Here are some operations that try to modify the same underlying data in storage.
c = torch.randn(10, 3, 2, 32, requires_grad=True)
print(c.is_leaf)
# operation 1
try:
c += 1 # RuntimeError: a leaf Variable that requires grad is being used in an in-place operation.
except RuntimeError:
print(RuntimeError)
# operation 2
try:
torch.add(c, 1, out=c) # RuntimeError: add(): functions with out=... arguments don't support automatic differentiation, but one of the arguments requires grad.
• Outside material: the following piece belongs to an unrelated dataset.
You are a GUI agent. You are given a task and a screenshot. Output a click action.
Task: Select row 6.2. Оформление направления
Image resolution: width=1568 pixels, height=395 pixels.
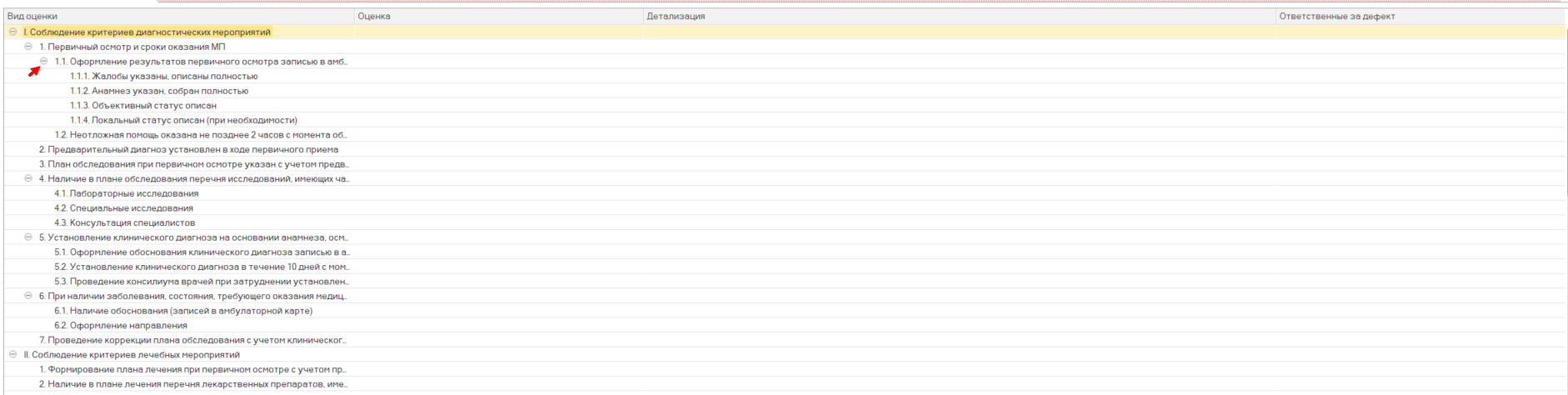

Grad will not be copied (only data will be copied).
except RuntimeError:
print(RuntimeError)
# operation 3
try:
c.add_(1) # RuntimeError: a leaf Variable that requires grad is being used in an in-place operation.
except RuntimeError:
print(RuntimeError)
# operation 4
try:
c.index_copy_(3, torch.tensor(10), torch.randn(10, 3, 2, 1)) # RuntimeError: a leaf Variable that requires grad is being used in an in-place operation.
except RuntimeError:
print(RuntimeError)
# operation 5
d = c.detach()
d += 1 # no error, and still leaf
print(c.is_leaf)
# operation 6
c[:] += 1 # no error, but not leaf anymore
print(c.is_leaf)
There are even more such operations if you consider numpy()
and from_numpy()
.
What is going on here😨? Why sometimes you can operate the underlying data of tensor c
while sometimes not? And why does inplace operation on indexed tensor make is_leaf
False
.
And what’s the lesson here? Are such behaviors intended and have some special use cases? Or should we try to avoid inplace operation on tensor that requires grad?